Jim Byrd died. Technically. For a few minutes. The diagnosis: heart attack at age thirty. Revived with no memory of any tunnels, lights, or angels, Jim wonders what--if anything--awaits us on the other side.
Then a ghost shows up. Maybe. Jim and his new wife, Annie, find themselves tangling with holograms, psychics, messages from the beyond, and a machine that connects the living and the dead. As Jim and Annie journey through history and fumble through faith, they confront the specter of loss that looms for anyone who dares to fall in love. Funny, fiercely original, and gracefully moving, The Afterlives will haunt you. In a good way.
PUBLISHERS WEEKLY
Pierce's first novel (after the story collection The Hall of Small Mammals) is a free-spirited lark that questions how people live with the presence of death. After suffering cardiac arrest and a five-minute clinical death, 33-year-old commercial loan officer Jim Byrd is outfitted with an experimental defibrillator called a HeartNet.
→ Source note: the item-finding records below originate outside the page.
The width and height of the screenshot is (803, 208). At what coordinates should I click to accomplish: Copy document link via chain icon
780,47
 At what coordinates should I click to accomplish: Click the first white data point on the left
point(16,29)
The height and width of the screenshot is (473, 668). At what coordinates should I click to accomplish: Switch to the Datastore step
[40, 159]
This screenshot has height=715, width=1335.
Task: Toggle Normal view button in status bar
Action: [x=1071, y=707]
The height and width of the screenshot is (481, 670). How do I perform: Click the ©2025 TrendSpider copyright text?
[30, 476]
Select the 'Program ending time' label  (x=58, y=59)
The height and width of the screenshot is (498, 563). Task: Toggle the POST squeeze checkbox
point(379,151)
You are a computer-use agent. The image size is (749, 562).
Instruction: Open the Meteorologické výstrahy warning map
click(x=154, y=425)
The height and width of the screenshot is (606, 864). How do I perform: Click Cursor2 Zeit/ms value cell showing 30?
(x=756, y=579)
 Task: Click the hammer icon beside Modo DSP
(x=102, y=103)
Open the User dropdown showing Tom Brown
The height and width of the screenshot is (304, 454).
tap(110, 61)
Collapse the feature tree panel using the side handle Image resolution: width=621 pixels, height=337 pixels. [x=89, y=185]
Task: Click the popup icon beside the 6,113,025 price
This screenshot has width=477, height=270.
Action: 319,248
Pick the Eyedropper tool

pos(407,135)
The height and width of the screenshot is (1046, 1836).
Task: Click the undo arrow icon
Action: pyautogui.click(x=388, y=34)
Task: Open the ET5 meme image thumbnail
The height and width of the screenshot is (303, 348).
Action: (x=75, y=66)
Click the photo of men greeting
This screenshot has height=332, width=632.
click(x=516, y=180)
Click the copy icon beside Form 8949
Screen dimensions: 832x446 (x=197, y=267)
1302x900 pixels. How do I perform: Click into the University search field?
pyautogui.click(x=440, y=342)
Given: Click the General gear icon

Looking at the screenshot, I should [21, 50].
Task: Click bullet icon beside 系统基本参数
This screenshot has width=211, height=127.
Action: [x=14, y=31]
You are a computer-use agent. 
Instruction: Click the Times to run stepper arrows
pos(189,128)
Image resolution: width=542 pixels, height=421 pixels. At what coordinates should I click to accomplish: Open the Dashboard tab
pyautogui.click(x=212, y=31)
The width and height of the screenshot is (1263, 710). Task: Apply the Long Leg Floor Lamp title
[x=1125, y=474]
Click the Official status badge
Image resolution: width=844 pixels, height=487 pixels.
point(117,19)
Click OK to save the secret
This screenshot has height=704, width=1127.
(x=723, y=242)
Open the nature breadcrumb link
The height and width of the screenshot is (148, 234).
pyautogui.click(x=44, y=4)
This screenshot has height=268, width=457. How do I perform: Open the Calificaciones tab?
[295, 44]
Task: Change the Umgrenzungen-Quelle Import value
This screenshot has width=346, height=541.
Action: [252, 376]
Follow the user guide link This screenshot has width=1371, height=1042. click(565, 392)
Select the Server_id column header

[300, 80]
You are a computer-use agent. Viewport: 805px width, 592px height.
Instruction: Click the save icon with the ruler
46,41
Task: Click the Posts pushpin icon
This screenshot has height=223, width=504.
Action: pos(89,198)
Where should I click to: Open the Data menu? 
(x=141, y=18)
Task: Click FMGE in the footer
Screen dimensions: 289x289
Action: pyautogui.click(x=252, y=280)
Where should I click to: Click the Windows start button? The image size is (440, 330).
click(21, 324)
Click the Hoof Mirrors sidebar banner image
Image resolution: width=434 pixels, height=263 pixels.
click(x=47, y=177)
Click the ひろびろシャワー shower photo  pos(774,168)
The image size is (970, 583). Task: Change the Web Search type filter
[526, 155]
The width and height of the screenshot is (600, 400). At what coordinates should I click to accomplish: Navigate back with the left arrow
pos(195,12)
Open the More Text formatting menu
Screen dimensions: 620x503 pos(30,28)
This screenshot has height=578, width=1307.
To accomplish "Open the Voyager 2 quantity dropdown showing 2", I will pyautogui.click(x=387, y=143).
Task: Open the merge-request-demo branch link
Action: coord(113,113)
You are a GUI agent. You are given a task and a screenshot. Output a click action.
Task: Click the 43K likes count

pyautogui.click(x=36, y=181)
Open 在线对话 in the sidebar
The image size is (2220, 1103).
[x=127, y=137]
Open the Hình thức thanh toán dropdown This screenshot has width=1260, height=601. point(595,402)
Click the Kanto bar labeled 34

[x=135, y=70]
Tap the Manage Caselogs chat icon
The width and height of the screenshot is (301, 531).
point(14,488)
Soon after, Jim begins to notice strange things in the world around him: holograms of dead celebrities like Prince and Robin Williams begin to walk the earth, a strange Christian sect called the Church of Search comes to town, and Jim becomes obsessed with a staircase that may be a portal to the afterlife, through which a voice enigmatically chants, "The dog is on fire." His companion in these investigations is a young widow named Annie Creel, and, after the two impulsively marry, they find questions of life and death intruding on love. More subplots accrue, including the league of unscrupulous elders known as the White Hairs, the legacy of a blacklisted Hollywood screenwriter, and rumors of a hacker targeting the HeartNet technology. Pierce's breezy style only partially saves the overlong novel from a lack of urgency affecting almost all of its numerous story lines. When it gels, the novel manages a rare and significant clarity about the effects of death on the living (particularly couples, aware that all romance is ultimately temporary), but otherwise it seems unsure which story it wants to tell.